• [Your goal] Leave out the pictures, and write out exactly the lines from the beginning of the material to the line holding "gp to gp (31, 1879)", that line included, and nothing else.

• [Information supplied]
- Opening Delimiter -

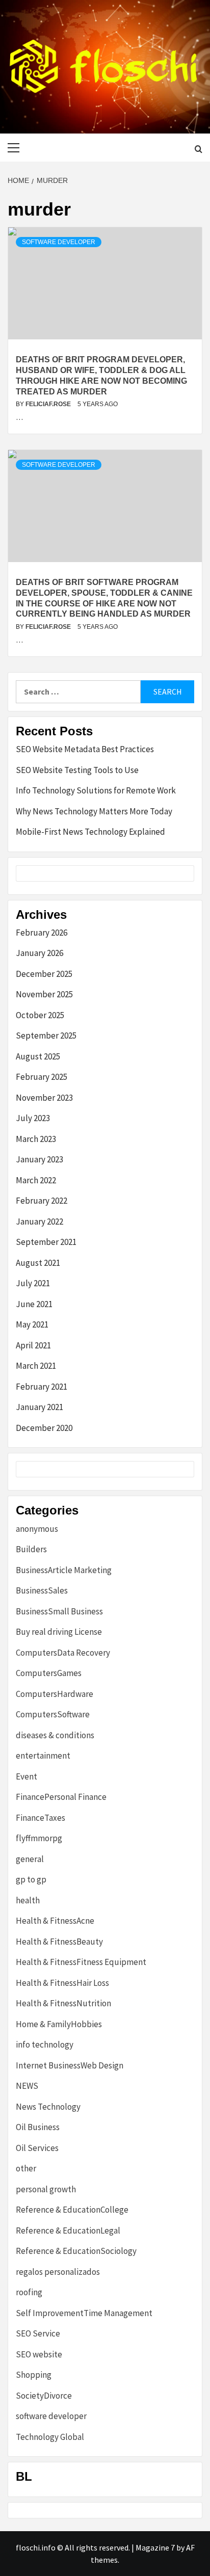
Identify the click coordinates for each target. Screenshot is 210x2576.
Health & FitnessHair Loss (62, 1982)
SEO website (39, 2354)
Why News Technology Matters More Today (94, 811)
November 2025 (44, 994)
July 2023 (33, 1118)
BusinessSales (42, 1590)
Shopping (33, 2374)
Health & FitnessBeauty (59, 1941)
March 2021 (36, 1365)
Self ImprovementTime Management (84, 2313)
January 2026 (39, 953)
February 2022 (41, 1200)
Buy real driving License (59, 1631)
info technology (44, 2044)
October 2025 (40, 1015)
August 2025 (38, 1056)
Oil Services (37, 2148)
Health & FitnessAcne (55, 1920)
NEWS (27, 2085)
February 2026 (41, 932)
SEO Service (38, 2333)
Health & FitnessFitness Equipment (81, 1962)
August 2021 (38, 1262)
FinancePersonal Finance (61, 1796)
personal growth (46, 2189)
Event (26, 1776)
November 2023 (44, 1097)
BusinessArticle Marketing (64, 1570)
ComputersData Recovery (63, 1652)
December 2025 (44, 973)
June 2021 (34, 1304)
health (28, 1900)
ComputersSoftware (53, 1714)
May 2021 (32, 1324)
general (30, 1859)
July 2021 (33, 1283)
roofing (29, 2292)
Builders (31, 1549)
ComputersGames (49, 1673)
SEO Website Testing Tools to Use (77, 770)
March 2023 (36, 1139)
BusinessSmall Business (59, 1611)
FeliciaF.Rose (48, 404)
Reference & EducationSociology (76, 2250)
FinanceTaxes (40, 1817)
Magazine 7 (155, 2547)
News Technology (48, 2106)
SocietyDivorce (44, 2395)
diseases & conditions (55, 1735)
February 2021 (41, 1386)
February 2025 (41, 1076)
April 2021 (33, 1345)
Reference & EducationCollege (72, 2209)
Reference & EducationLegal (68, 2230)
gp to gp (31, 1879)
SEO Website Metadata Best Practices (85, 749)
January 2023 (39, 1159)
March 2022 (36, 1180)
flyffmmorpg (39, 1838)
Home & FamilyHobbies (59, 2024)
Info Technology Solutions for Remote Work (96, 790)
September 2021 (46, 1241)
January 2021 (39, 1407)
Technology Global (50, 2436)
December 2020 (44, 1427)
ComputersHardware (54, 1693)
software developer (58, 242)
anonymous (37, 1528)
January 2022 (39, 1221)
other (26, 2168)
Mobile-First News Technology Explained (90, 831)
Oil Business (38, 2127)
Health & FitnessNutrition (63, 2003)
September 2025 (46, 1035)
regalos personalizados (58, 2271)
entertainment (43, 1755)
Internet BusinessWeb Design (69, 2065)
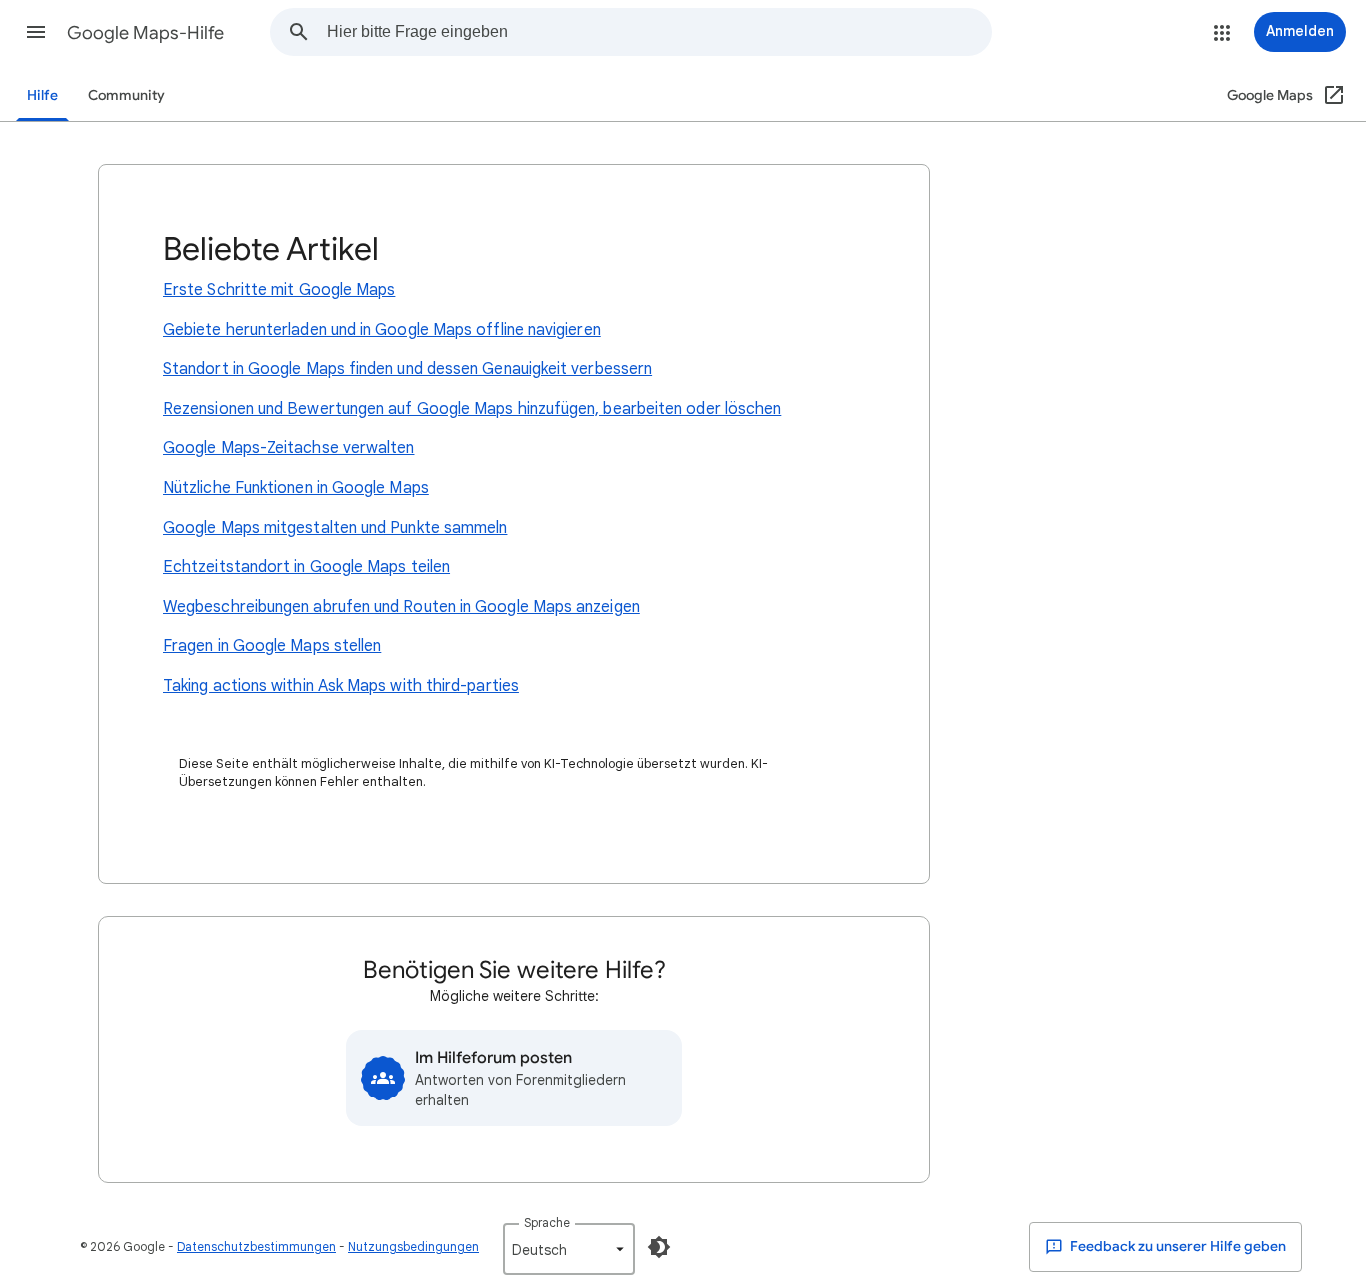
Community (126, 95)
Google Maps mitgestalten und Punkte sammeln (335, 528)
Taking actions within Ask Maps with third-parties (341, 686)
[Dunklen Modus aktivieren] (659, 1247)
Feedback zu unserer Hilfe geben (1176, 1246)
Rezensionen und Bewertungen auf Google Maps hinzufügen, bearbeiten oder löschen (472, 409)
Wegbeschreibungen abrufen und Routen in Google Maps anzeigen (401, 607)
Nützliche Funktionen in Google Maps (296, 488)
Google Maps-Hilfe (145, 33)
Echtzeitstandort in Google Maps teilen (306, 567)
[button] (36, 32)
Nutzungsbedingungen (413, 1246)
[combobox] (659, 32)
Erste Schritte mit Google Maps (279, 290)
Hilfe (42, 95)
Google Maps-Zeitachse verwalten (288, 448)
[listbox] (569, 1249)
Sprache (547, 1222)
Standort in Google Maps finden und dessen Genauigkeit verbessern (407, 369)
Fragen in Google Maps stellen (272, 646)
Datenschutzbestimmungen (256, 1246)
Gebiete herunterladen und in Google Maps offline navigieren (382, 330)
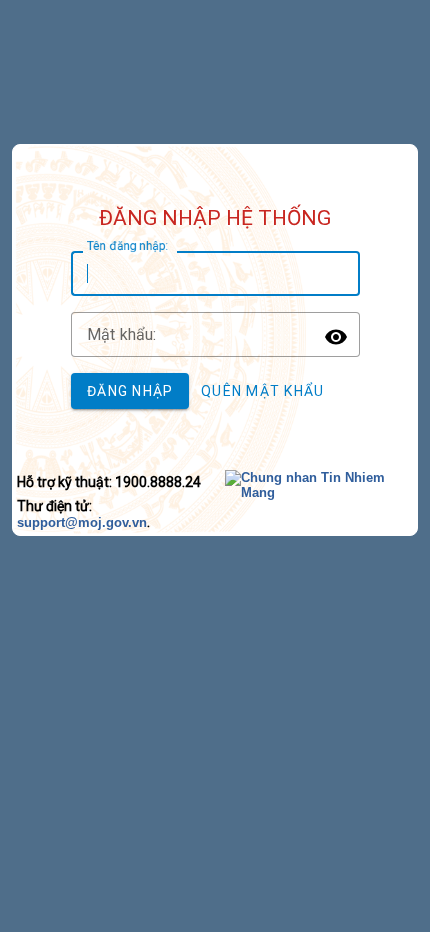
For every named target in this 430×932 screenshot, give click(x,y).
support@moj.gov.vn (82, 522)
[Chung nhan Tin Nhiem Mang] (321, 492)
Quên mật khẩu (262, 391)
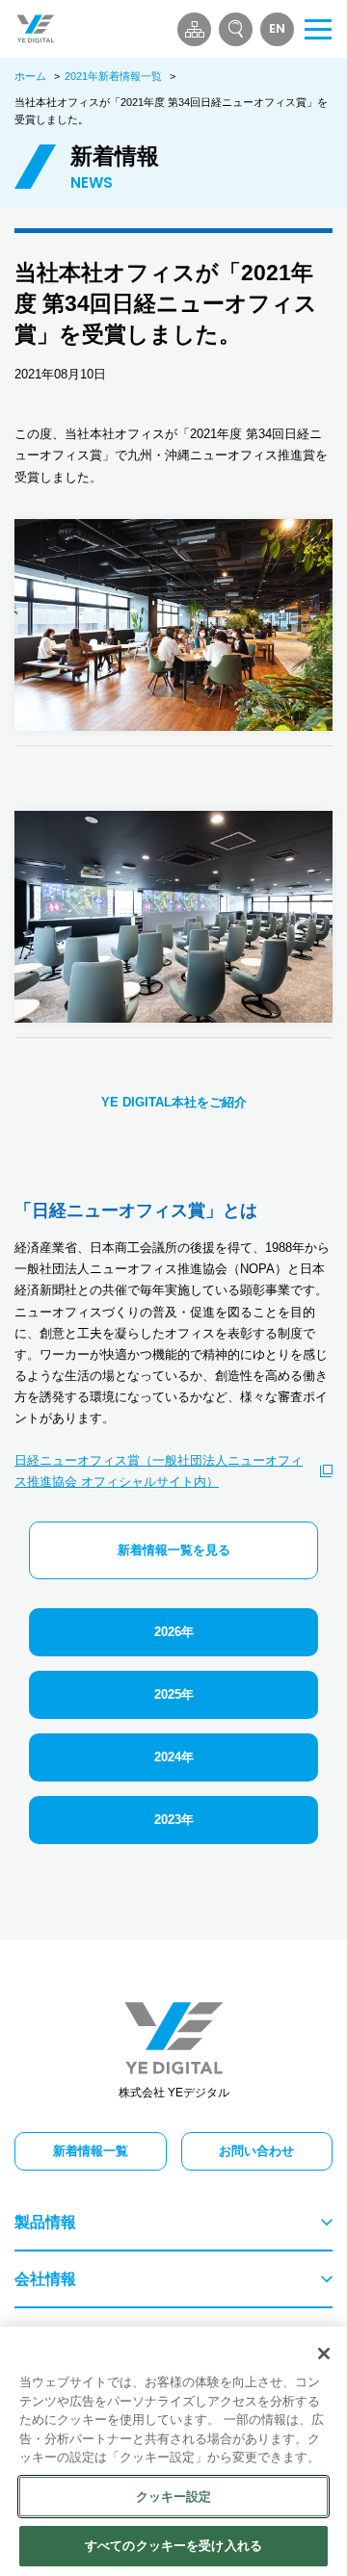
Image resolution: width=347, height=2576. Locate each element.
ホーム (30, 76)
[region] (173, 2451)
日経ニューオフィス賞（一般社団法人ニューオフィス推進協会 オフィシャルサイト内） (158, 1471)
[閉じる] (324, 2353)
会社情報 (45, 2279)
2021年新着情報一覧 (113, 76)
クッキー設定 (174, 2496)
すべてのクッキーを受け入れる (173, 2545)
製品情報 (45, 2222)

- Closing Delimiter -

• [Exercise answer]
Identify the click coordinates for each target. Screenshot is 210x2576.
Health & FitnessHair Loss (62, 1982)
SEO website (39, 2354)
Why News Technology Matters More Today (94, 811)
November 2025 (44, 994)
July 2023 (33, 1118)
BusinessSales (42, 1590)
Shopping (33, 2374)
Health & FitnessBeauty (59, 1941)
March 2021 (36, 1365)
Self ImprovementTime Management (84, 2313)
January 2026 (39, 953)
February 2022 (41, 1200)
Buy real driving License (59, 1631)
info technology (44, 2044)
October 2025 (40, 1015)
August 2025 (38, 1056)
Oil Services (37, 2148)
Health & FitnessAcne (55, 1920)
NEWS (27, 2085)
February 2026 (41, 932)
SEO Service (38, 2333)
Health & FitnessFitness Equipment (81, 1962)
August 2021 (38, 1262)
FinancePersonal Finance (61, 1796)
personal growth (46, 2189)
Event (26, 1776)
November 2023 (44, 1097)
BusinessArticle Marketing (64, 1570)
ComputersData Recovery (63, 1652)
December 2025 (44, 973)
June 2021 (34, 1304)
health (28, 1900)
ComputersSoftware (53, 1714)
May 2021 (32, 1324)
general (30, 1859)
July 2021 (33, 1283)
roofing (29, 2292)
Builders (31, 1549)
ComputersGames (49, 1673)
SEO Website Testing Tools to Use (77, 770)
March 2023 (36, 1139)
BusinessSmall Business (59, 1611)
FeliciaF.Rose (48, 404)
Reference & EducationSociology (76, 2250)
FinanceTaxes (40, 1817)
Magazine 7 (155, 2547)
News Technology (48, 2106)
SocietyDivorce (44, 2395)
diseases & conditions (55, 1735)
February 2021 (41, 1386)
February 2025 (41, 1076)
April 2021 (33, 1345)
Reference & EducationCollege (72, 2209)
Reference & EducationLegal (68, 2230)
gp to gp (31, 1879)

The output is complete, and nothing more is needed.